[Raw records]
---+---
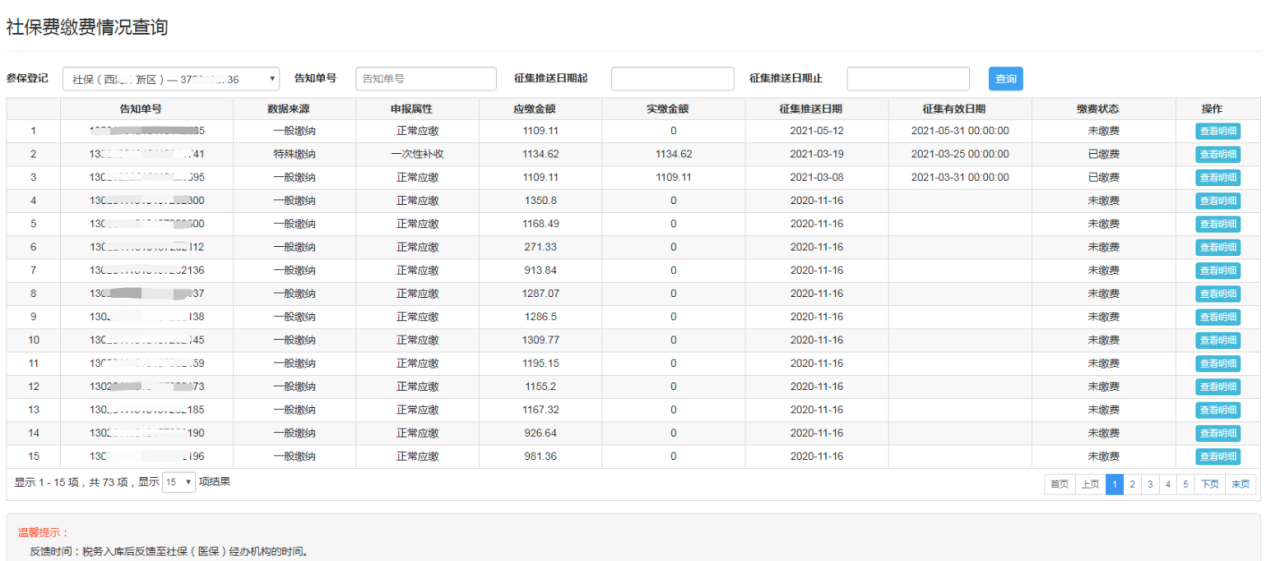Viewport: 1266px width, 561px height.
Task: Focus the 征集推送日期止 date field
Action: [908, 79]
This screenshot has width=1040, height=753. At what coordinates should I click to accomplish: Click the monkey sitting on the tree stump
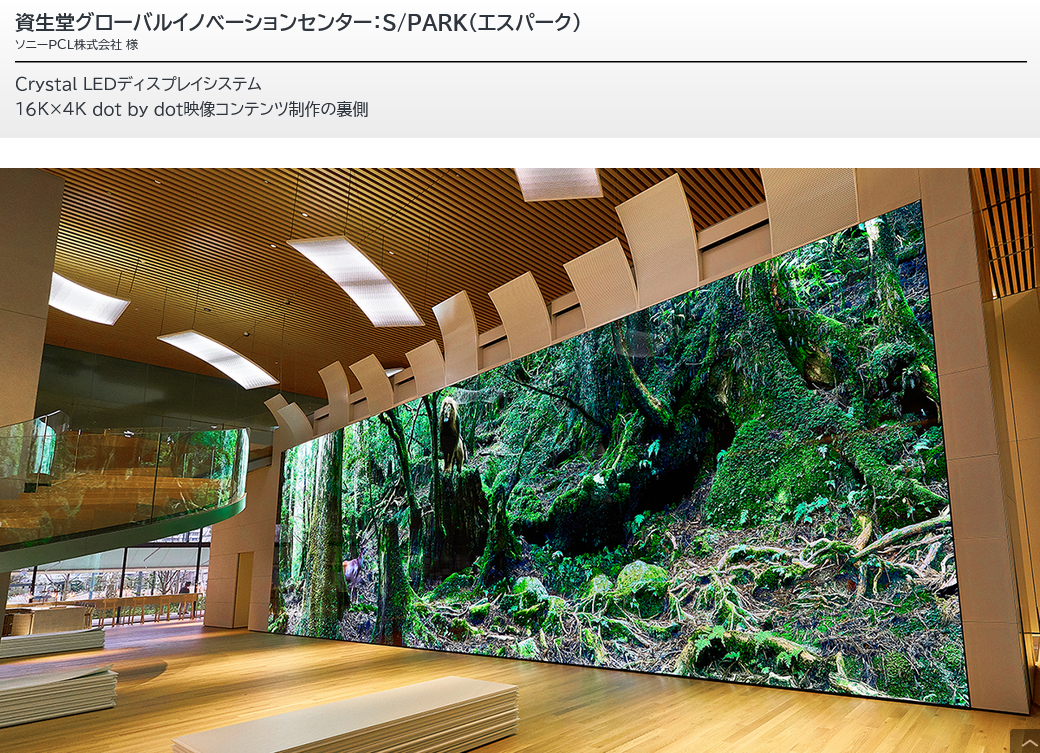coord(451,432)
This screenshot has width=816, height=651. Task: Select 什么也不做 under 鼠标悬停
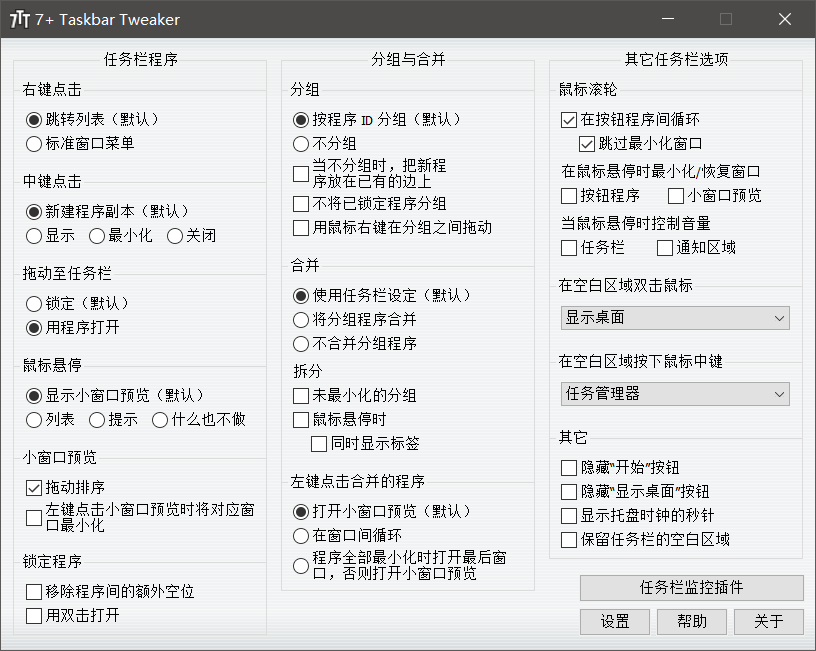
---+---
* TASK DIRECTIONS:
Rewrite all of the material above with every "screenshot" changed to "image" and nothing else altered. Leave out the pictures.

* RESULT OF THE TASK:
Viewport: 1266px width, 561px height.
Task: Focus the 征集推送日期止 date field
Action: [908, 79]
This image has width=1040, height=753. At what coordinates should I click to accomplish: Click the monkey sitting on the tree stump
coord(451,432)
This image has width=816, height=651. Task: Select 什么也不做 under 鼠标悬停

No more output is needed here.